Pagina:
━━━━━━━━━━━━━━━━
Avevano programmato il suo omicidio. Parla il sindaco di Gela. La sua candidatura in quota Pd alle europee ha rischiato di saltare. «Quando Cosa nostra vede che il vuoto si crea attorno a te, colpisce. Non va a guardare le sottigliezze tecniche della politica».
Di Pietro Orsatti per Left
Volevano uccidere Rosario Crocetta. Si sapeva da tempo che il sindaco eretico di Gela era obiettivo dei clan per la sua attività politica e istituzionale. E non solo. Il cambiamento che in sei anni ha avviato nella capitale della Stidda è stato epocale. Crocetta ha infatti aperto il capitolo di “alleanze” fra la mafia e l'impresa nella Sicilia occidentale, divenendo il precursore di quel meccanismo che ha portato Confindustria Sicilia ad aprire una fase di taglio netto con processi omertosi se non complici con la criminalità organizzata. Lo rintracciamo telefonicamente alla fine di un pranzo in una trattoria, sosta nei suoi innumerevoli viaggi per l'Isola. Si lamenta di dover applicare una deroga a se stesso per quanto riguarda il fumo nei locali pubblici. «Sono costretto a fumare qui, dentro il ristorante, perché mi è vietato dalla sicurezza farlo all'aperto. Comunque, non c'è più nessuno e nessuno me ne vorrà». Ride, il sindaco della trasformazione, e poi continua «Sono andato al corteo del 25 aprile, come ogni anno. Una bellissima manifestazione di popolo. Ci sono andato nonostante tutto, con la giacca ben aperta per mostrare che non avevo alcun giubbotto antiproiettile sotto». E poi un'altra gar risata. Non è facile fare il sindaco a Gela, terra di alleanza fra “stiddari” e Cosa nostra. Non è facile soprattutto se lo fai, per due mandati, facendo il nome dei mafiosi e dei complici e rivoluzionando regole e convenzioni. Non è facile, soprattutto, se ti chiami Rosario Crocetta e ti rifai alle tradizioni sindacali e politiche della sinistra storica siciliana, quella di Rizzotto e La Torre. Oggi è candidato del Pd alle europee e rappresenta, anche nel partito, un punto di discontinuità nelle tenute dell'apparato. Eretico era, eretico rimane.
Sindaco, da anni vive sotto scorta. Quando sono iniziate le minacce nei suoi confronti, vicenda approdata oggi anche a una serie di arresti all'interno degli affiliati al clan Emanuello?
━━━━━━━━━━━━━━━━
Dati registrati:
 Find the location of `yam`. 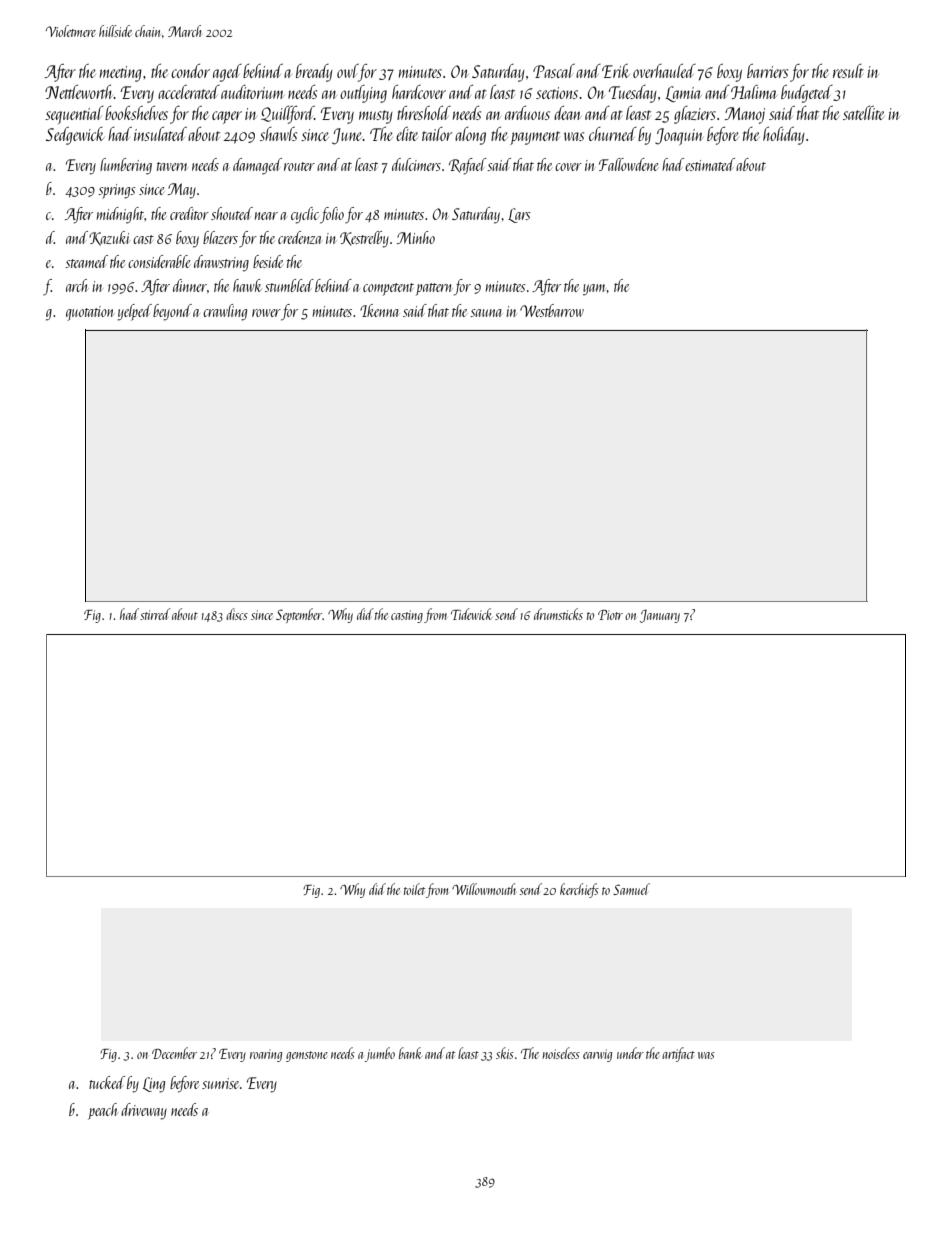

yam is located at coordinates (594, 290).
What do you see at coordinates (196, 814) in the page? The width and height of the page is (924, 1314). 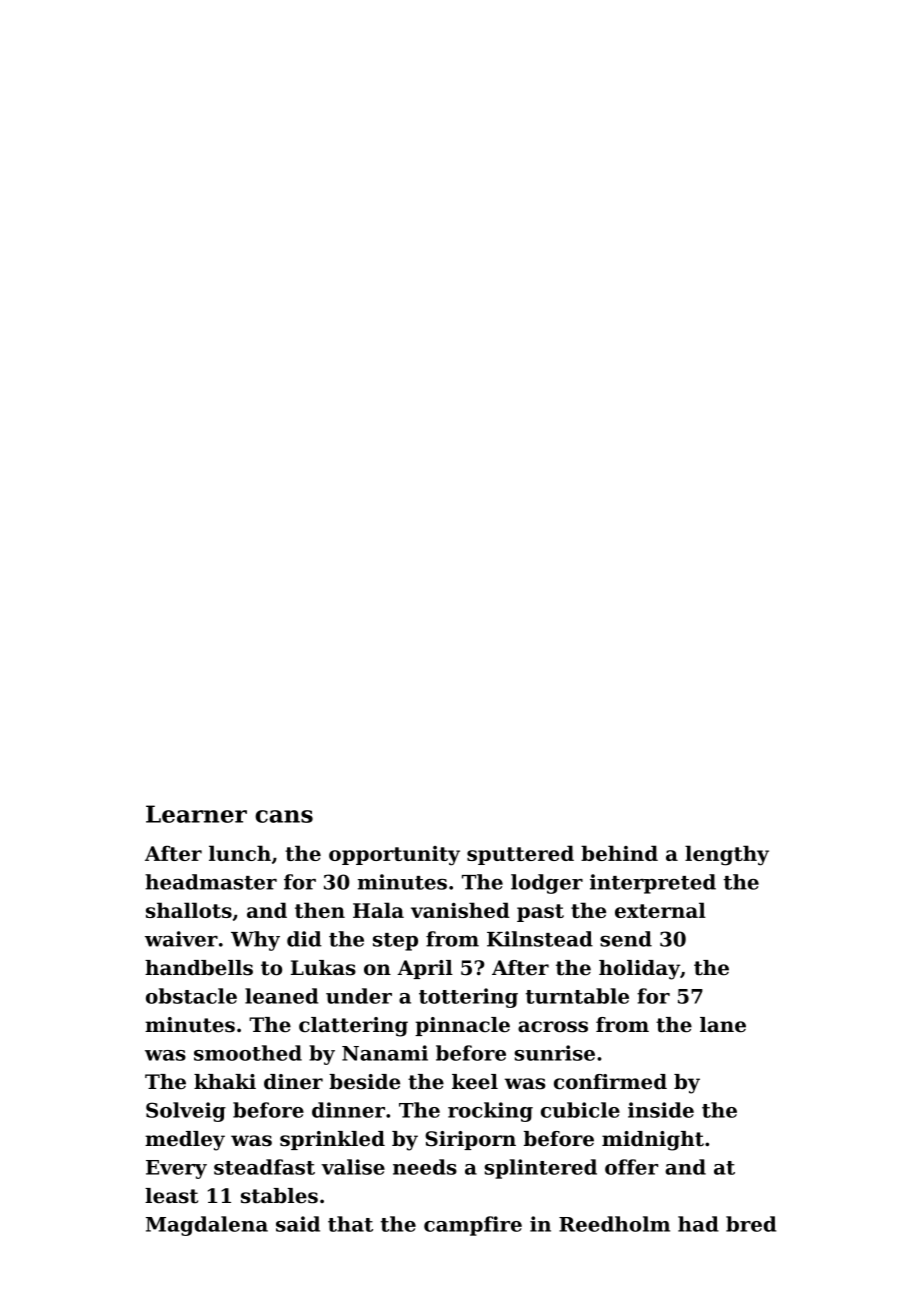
━━━━━━━━━━━━━━━━
Compiti da svolgere:
(a) Elenca tutte le persone che l'articolo sul sindaco di Gela indica per nome o cognome, esclusi i nomi dei clan.
(b) Prosegui l'articolo sul sindaco di Gela partendo dalla domanda con cui si chiude.

Risultati dell'esercizio:
(a) Rosario Crocetta, Pietro Orsatti, Rizzotto, La Torre.

(b)
Immediatamente, già nel 2003, appena ho vinto il ricorso sulle elezioni amministrative. Già quella vicenda delle elezioni era chiara. Avevo perso, faccio il ricorso, e i voti ricompaiono. La prima intimidazione arrivò subito, e io, caso unico per un amministratore fino a quel momento, andai a denunciare quello che era avvenuto. Da quel momento ho iniziato a fare nomi e cognomi pubblicamente e da subito ho iniziato a toccare le regole del Comune e degli appalti pubblici. Togliendo tutto quello che era mafioso dalla macchina del Comune.
Non l'hanno presa bene. Dopo è arrivato il suo intervento sul petrolchimico e il gioco ha iniziato a farsi ancora più pericoloso. In che modo?
Venne da me un imprenditore, una bravissima persona, che era stato minacciato e intimidito perché si facesse portavoce di un messaggio della mafia. Mi raccontò tutto e poi mi comunicò quello che voleva la mafia da me. “Non ti occupare degli appalti al petrolchimico perché si muore”. E io sono andato, ovviamente, a occuparmene, scoprendo che era in gran parte in mano alla mafia e facendo saltare, in particolare, un grosso appalto di 20 milioni l'anno gestito da un boss, poi morto nel 2007 in uno scontro a fuoco con la polizia, Daniele Emanuello. Poi seguì un altro episodio, ancora più nitido, l'8 febbraio del 2008, direttamente collegato agli arresti di questi giorni con l'emersione dello stato di penetrazione dei clan anche nel Nord Italia.
Poi la rielezione
Con più del 60% dei voti. Gela è cambiata, molto. Si sono liberate tante energie, non solo nel mondo economico ma anche e soprattutto nella gente di popolo, nei tanti giovani che hanno deciso di schierarsi attorno e per un progetto.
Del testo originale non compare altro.